Anesthetic Ketamine-Induced DNA Damage in Different Cell Types In Vivo

The use of a combination of ketamine and xylazine is broadly used either for anesthesia or euthanasia in rodent animal models in research. However, the genotoxicity and mutagenic effects of these drugs are unknown. Therefore, the aim of this study was to evaluate these effects to help the understanding of elevated values in negative controls in genotoxic/mutagenic assays. Sixty CF-1 mice were divided into ten groups of six mice per group: negative control (saline), positive control (doxorubicin, 40 mg/kg), ketamine at 80 mg/kg and xylazine at 10 mg/kg, ketamine at 100 mg/kg and xylazine at 10 mg/kg, ketamine at 140 mg/kg and xylazine at 8 mg/kg, ketamine at 80 mg/kg, ketamine at 100 mg/kg, ketamine at 140 mg/kg, xylazine at 8 mg/kg, and xylazine at 10 mg/kg.

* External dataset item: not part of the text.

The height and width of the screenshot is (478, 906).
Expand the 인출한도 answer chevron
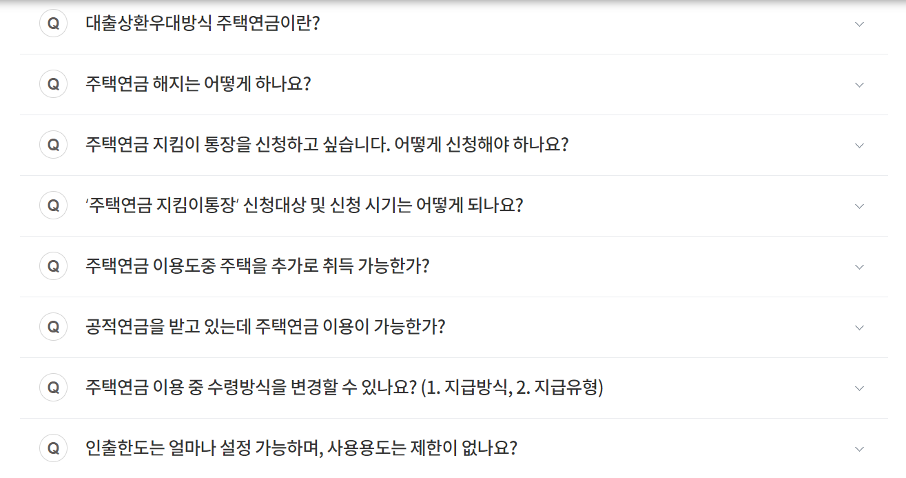(858, 448)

After drug induction, the blood cells were analyzed at 1, 12, and 24 h by the comet assay, while the brain cortex, liver, and kidney cells were verified just at 24 h by the comet assay and bone marrow was tested at 24 h by micronucleus test. The positive control was significantly different in relation to the negative control in all times and tissue analyzed. The dose of ketamine at 140 mg/kg plus xylazine at 8 mg/kg and only ketamine at 140 mg/kg exhibited a genotoxic effect in blood and brain cells at all the times analyzed. The doses of ketamine at 80 and 100 mg/kg in association or not with xylazine showed increased DNA damage at 1 and 12 h, but this effect was reversed after 24 h of drug administration. The liver, kidney, and bone marrow cells of animals treated with ketamine or xylazine isolated or combined did not differ when compared with the negative control. Then, our findings emphasize the necessity of more studies that prove safety of the ketamine use, since that anesthetic can be able to induce false-negative results in genotoxic experimental studies.